Liebknecht suivit sa méthode ordinaire. Il commença par dire qu'il ne s'agissait pas des principes, mais seulement de la tactique. On connaît l'élasticité de ce «soldat de la révolution», qui a dit qu'il change de tactique vingt-quatre fois par jour, si cela lui semble bon. Comme jongleur habile il change une question de principe en une question de tactique, et le tour est joué. Il marchait d'accord avec Bebel et disait: «Quiconque ne veut pas démocratiser dans le cadre des relations existantes, doit écarter toute la seconde partie de notre programme.»
Eh bien, les socialistes hollandais, quoique rarement d'accord avec Liebknecht, avaient déjà rejeté cette seconde partie longtemps avant le conseil correct de Liebknecht.
À la fin de la discussion on a renvoyé la question aux Calendes grecques. Mais nous croyons que Bebel a raison, quand il dit: À quoi bon? on ne vide pas une question en la remettant. Non, elle reviendra jusqu'à ce que la social-démocratie ait décidé qu'elle passe à l'ordre du jour, c'est-à-dire qu'elle reste socialiste ou bien qu'elle soit recueillie par les radicaux dans leur programme de réformes.

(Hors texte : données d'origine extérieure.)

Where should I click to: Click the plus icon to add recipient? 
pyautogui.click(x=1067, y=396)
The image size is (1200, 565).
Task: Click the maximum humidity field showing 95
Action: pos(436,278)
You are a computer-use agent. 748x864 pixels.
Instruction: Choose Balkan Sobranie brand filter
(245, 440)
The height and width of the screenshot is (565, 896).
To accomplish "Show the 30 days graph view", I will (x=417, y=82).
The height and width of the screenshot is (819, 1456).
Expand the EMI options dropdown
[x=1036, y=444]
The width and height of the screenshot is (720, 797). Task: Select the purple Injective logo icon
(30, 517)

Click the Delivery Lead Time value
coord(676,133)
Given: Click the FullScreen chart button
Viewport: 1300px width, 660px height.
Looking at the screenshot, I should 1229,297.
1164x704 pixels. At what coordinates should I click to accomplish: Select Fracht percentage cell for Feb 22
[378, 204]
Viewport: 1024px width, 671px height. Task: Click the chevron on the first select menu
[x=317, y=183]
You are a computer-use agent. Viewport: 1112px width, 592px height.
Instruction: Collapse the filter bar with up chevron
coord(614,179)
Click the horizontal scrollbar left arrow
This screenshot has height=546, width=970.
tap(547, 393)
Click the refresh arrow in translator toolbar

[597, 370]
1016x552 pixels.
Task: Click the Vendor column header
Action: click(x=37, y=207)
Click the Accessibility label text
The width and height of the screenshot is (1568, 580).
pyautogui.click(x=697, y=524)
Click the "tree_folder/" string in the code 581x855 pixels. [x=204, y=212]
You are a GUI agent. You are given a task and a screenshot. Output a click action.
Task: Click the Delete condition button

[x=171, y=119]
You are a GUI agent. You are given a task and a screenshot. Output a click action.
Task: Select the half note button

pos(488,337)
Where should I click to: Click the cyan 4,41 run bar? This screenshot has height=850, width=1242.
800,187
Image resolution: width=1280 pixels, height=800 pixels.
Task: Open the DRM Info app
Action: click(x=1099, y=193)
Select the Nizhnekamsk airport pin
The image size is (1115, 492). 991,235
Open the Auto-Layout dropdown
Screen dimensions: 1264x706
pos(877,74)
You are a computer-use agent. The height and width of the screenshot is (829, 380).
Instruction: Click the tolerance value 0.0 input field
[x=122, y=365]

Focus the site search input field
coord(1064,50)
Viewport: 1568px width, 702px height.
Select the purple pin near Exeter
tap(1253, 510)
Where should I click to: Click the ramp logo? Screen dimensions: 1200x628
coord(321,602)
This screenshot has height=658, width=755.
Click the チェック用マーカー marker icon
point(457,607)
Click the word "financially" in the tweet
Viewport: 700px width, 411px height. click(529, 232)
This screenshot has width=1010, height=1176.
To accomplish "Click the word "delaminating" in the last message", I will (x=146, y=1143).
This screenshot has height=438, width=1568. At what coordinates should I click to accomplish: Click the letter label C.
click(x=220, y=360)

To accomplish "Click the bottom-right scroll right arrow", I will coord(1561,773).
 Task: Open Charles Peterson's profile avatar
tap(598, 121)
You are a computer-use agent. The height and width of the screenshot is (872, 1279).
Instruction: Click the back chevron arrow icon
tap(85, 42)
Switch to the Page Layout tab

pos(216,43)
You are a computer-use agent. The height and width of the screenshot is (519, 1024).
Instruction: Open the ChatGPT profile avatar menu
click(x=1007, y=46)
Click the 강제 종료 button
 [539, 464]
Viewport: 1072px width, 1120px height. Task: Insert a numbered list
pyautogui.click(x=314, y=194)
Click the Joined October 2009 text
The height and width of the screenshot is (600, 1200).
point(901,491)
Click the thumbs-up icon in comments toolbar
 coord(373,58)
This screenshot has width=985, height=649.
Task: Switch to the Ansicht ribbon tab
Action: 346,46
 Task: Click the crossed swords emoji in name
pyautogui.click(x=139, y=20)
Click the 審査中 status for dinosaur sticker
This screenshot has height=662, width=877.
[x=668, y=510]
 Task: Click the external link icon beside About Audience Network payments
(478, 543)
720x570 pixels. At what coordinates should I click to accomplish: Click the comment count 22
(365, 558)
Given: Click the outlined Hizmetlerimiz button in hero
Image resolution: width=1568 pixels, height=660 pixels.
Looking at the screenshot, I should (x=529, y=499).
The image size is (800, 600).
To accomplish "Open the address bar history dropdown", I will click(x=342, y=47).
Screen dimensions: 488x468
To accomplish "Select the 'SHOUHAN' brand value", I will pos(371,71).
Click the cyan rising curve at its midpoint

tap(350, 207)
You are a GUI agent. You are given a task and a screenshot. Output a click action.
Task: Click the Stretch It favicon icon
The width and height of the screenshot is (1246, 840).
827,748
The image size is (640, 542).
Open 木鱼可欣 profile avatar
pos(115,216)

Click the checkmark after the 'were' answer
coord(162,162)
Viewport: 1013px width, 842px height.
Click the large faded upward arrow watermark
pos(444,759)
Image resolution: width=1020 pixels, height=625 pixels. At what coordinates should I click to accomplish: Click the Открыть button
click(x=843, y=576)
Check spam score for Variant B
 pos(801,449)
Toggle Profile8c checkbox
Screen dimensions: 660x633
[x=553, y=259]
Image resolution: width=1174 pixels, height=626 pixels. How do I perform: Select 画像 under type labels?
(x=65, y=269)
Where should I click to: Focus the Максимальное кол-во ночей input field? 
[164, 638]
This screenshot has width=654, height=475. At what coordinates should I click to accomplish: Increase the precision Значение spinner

La résolution de Kautsky et autres, acceptée par le Congrès, est celle-ci:
Le Congrès décide:
De rejeter le projet de programme agraire; car ce programme ouvre aux paysans la perspective d'améliorer leur position, donc fortifie la propriété privée et favorise la résurrection de leur fanatisme propriétaire;
Déclare que l'intérêt de la production du sol dans l'ordre social actuel est en même temps l'intérêt du prolétariat, et que, cependant, l'intérêt de la culture comme l'intérêt de l'industrie, sous le régime de la propriété privée des moyens de production, est l'intérêt des possesseurs des moyens de production, des exploiteurs du prolétariat. Le projet donne aussi de nouveaux moyens à l'État exploiteur et aggrave la lutte des classes, et enfin donne à l'état capitaliste une tâche, que seul pourrait remplir d'une manière suffisante, un État dans lequel le prolétariat aurait conquis la force politique.
Le congrès reconnaît que l'agriculture a ses lois particulières, qui sont très différentes de celles de l'industrie, et qu'il faut étudier si la social-démocratie veut développer à la campagne une activité féconde. Il donne le mandat au conseil général du parti de confier à un certain nombre de personnes la charge d'étudier les conditions agraires allemandes, en faisant usage des données que la commission agraire a déjà recueillies, et de publier le résultat de ces études dans une série de traités sous le nom de Recueil des traités politiques agraires du parti social-démocratique en Allemagne.
Le conseil général reçoit l'autorisation de donner aux personnes auxquelles on a confié cette tâche l'argent nécessaire pour la remplir d'une manière convenable.
On espérait éviter les écueils en acceptant cette résolution, mais on a simplement reculé et il faudra se rallier à gauche ou à droite.